On Tue, Sep 16, 2025 at 01:38:03AM +0000, H. Hartzer wrote:
> Hi Crystal,
> 
> On Mon Sep 15, 2025 at 5:37 PM UTC, Crystal Kolipe wrote:
> > On Mon, Sep 15, 2025 at 03:41:14PM +0000, H. Hartzer wrote:
> >> This is a little bit frustrating as one usually uses RAID 1 to
> >> improve reliability, not decrease it!
> >
> > Define "reliability".
> 
> A conceptual idea of how trustworthy something is.

Sure, but you are trying to put a single 'number' on a concept that has many
facets.

If you had a choice of two setups, one which had a greater resiliance against
total failure but which may return bad data for every 1^24 bit read, and
another which has less resiliance against total failure, but only returned bad
data once in every 1^32 bit read, which would you consider more 'trustworthy'?
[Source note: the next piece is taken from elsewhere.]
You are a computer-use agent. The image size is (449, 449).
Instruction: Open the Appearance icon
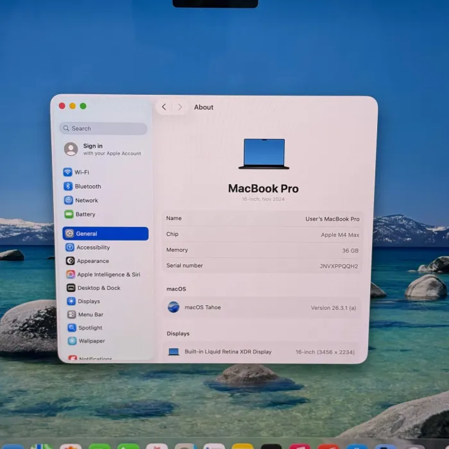pos(71,261)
> > In simple terms, RAID 1 offers you _some_ protection against a complete disk
> > failure, (traditionally the risk most envisaged was a head crash).
> >
> > If and only if the failure of one drive doesn't take down the whole machine,
> > (or at least other drives in the mirror, as was common on multi-drop 
> > parallel
> > SCSI), then you hopefully gain uptime.  The example I usually give for this
> > use-case would be media playout at a radio or tv station - you don't want to
> > wait for 3 hours while you restore from a backup, you need that output to
> > continue immediately.
> 
> This is true. It would be ideal in my case, if AHCI hotplug was
> supported, to be able to replace a drive on the fly. But replacing from
> a hotswap tray and requiring one reboot isn't too bad, either.

So it seems that you're looking to achieve the highest possible availability
of this machine.  But the best approach to achieving that also depends on the
workload.  For example, whether it's primary a read only or read-write
situation.  And whether uptime is more important than possible data errors.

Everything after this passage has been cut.